Study reveals the possibility of curbing synapse loss in Alzheimer’s

Researchers show how synapses are lost early in Alzheimer’s disease and demonstrate that the process starts, and could potentially be halted, before telltale plaques accumulate in the brain. Their work, suggests new therapeutic targets to preserve cognitive function early in Alzheimer’s disease.
 
Led by Beth Stevens, PhD, and Soyon Hong, PhD, of Boston Children’s F.M. Kirby Neurobiology Center, the researchers show in multiple mouse models of Alzheimer’s that mechanisms similar to those used to "prune" excess synapses in the healthy developing brain are wrongly activated later in life. By blocking these mechanisms, they were able to reduce synapse loss in the mice.
 
Currently, there are five FDA-approved drugs for Alzheimer’s, but these only boost cognition temporarily and do not address the root causes of cognitive impairment in Alzheimer’s. Many newer drugs in the pipeline seek to eliminate amyloid plaque deposits or reduce inflammation in the brain, but the new research suggests that Alzheimer’s could be targeted much earlier, before these pathologic changes occur.
 
"Synapse loss is a strong correlate of cognitive decline," says Stevens, assistant professor in the Department of Neurology at Boston Children’s, senior investigator on the study and a recent recipient of the MacArthur "genius" grant. "We’re trying to go back to the very beginning and see how synapse loss starts."
 
"Understanding a normal developmental process deeply has provided us with novel insight into how to protect synapses in Alzheimer’s and potentially a host of other diseases," says Stevens, noting that synapse loss also occurs in frontotemporal dementia, Huntington’s disease, schizophrenia, glaucoma and other conditions.
 
In the Alzheimer’s mouse models, the team showed that synapse loss requires the activation of a protein called C1q, which "tags" synapses for elimination.
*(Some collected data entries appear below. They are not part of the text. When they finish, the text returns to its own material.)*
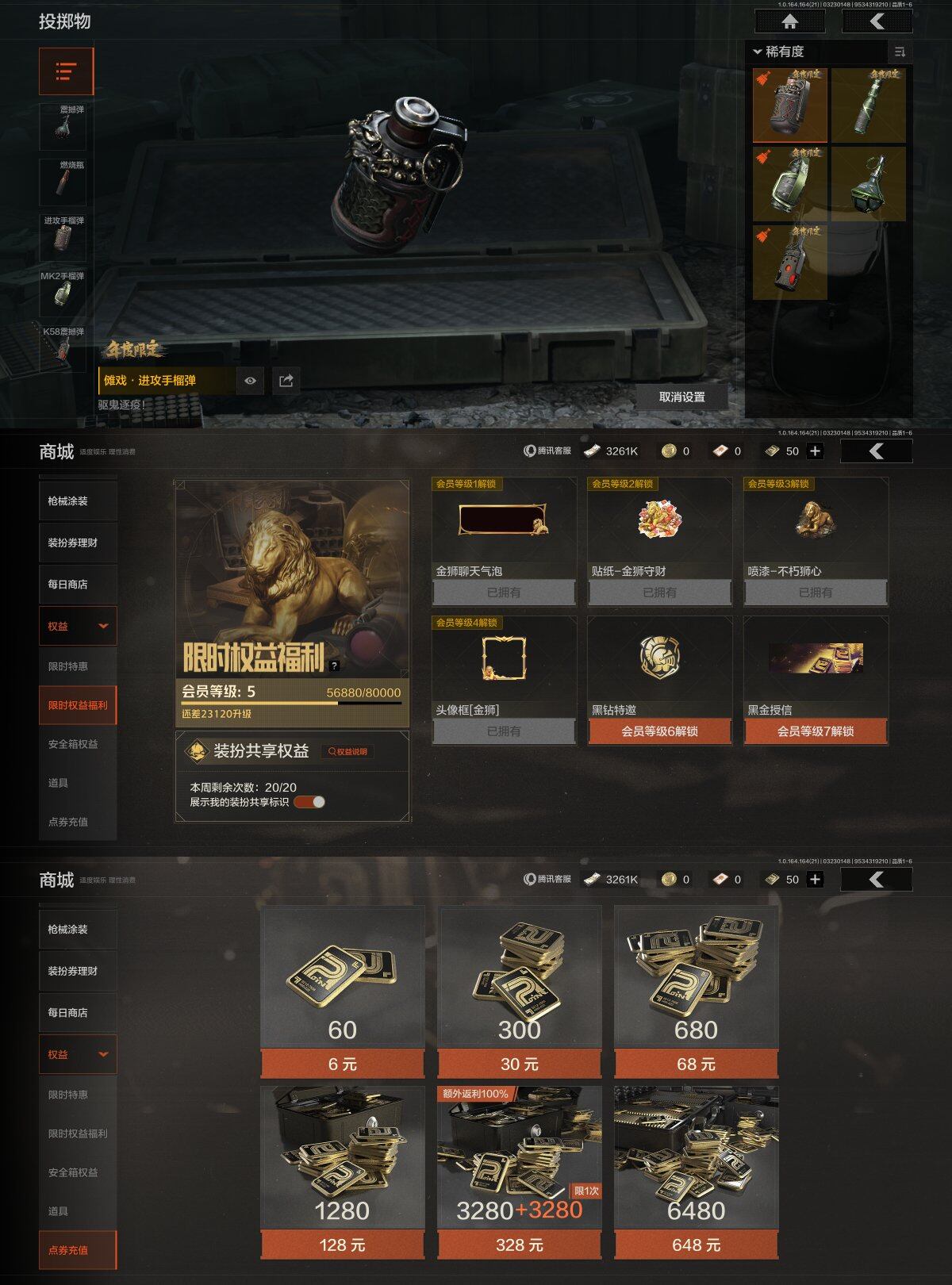952x1285 pixels.
Task: Click the question mark help icon
Action: [x=334, y=666]
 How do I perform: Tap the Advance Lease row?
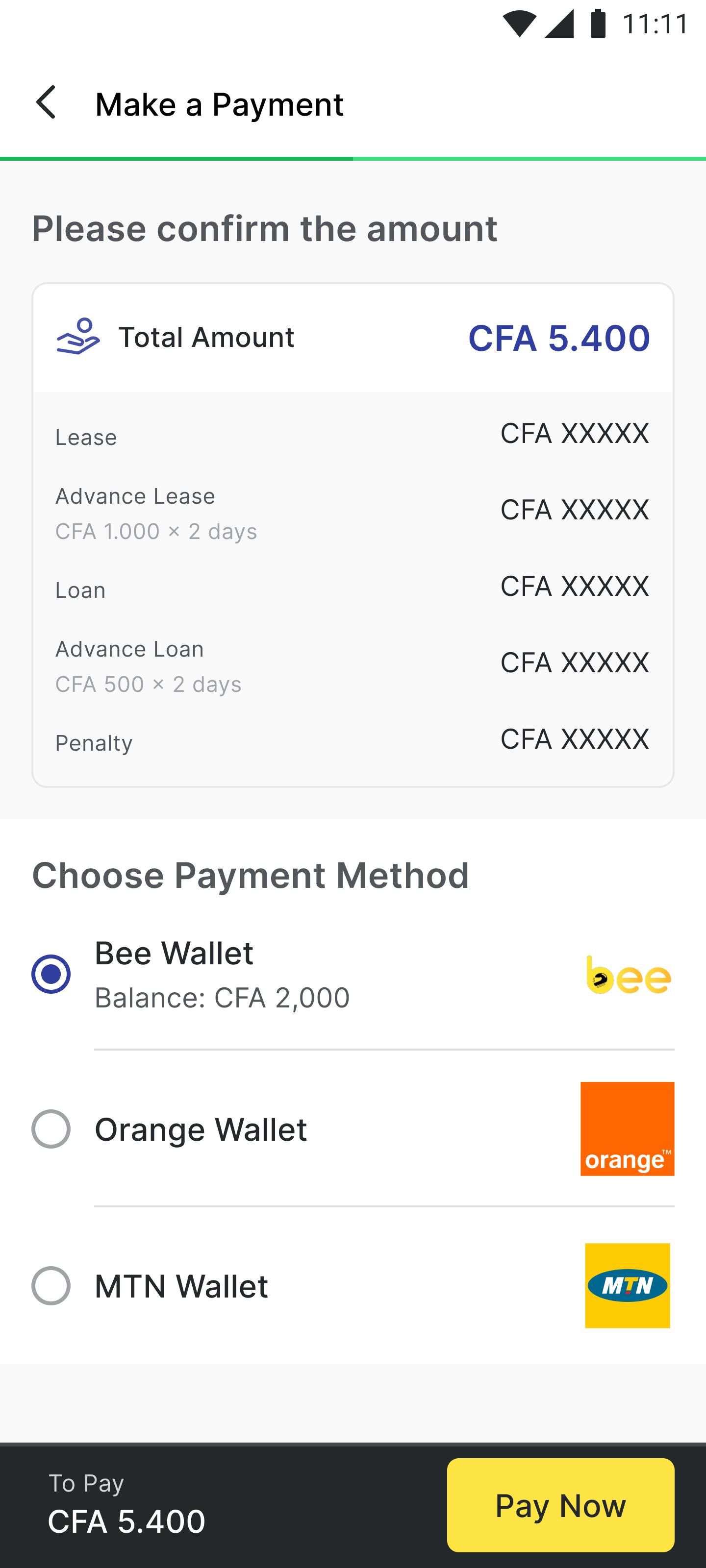tap(353, 513)
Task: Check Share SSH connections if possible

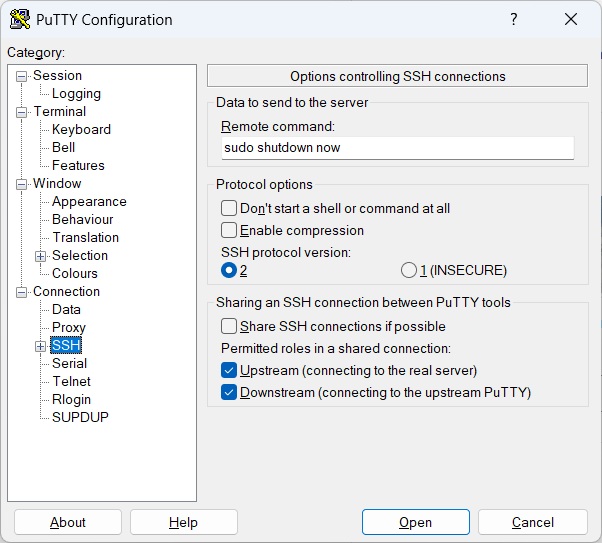Action: (229, 326)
Immune cells in the brain called microglia then "eat" the synapses, similar to what occurs during normal brain development. In the mice, C1q became more abundant around vulnerable synapses before amyloid plaque deposits could be observed. When Stevens and colleagues blocked C1q, a downstream protein called C3, or the C3 receptor on microglia, synapse loss did not occur.
 
"Microglia and complement are already known to be involved in Alzheimer’s disease, but they have been largely regarded as a secondary event related to plaque-related neuroinflammation, a prominent feature in progressed stages of Alzheimer’s," notes Hong, the Science paper’s first author. "Our study challenges this view and provides evidence that complement and microglia are involved much earlier in the disease process, when synapses are already vulnerable, and could potentially be targeted to preserve synaptic health."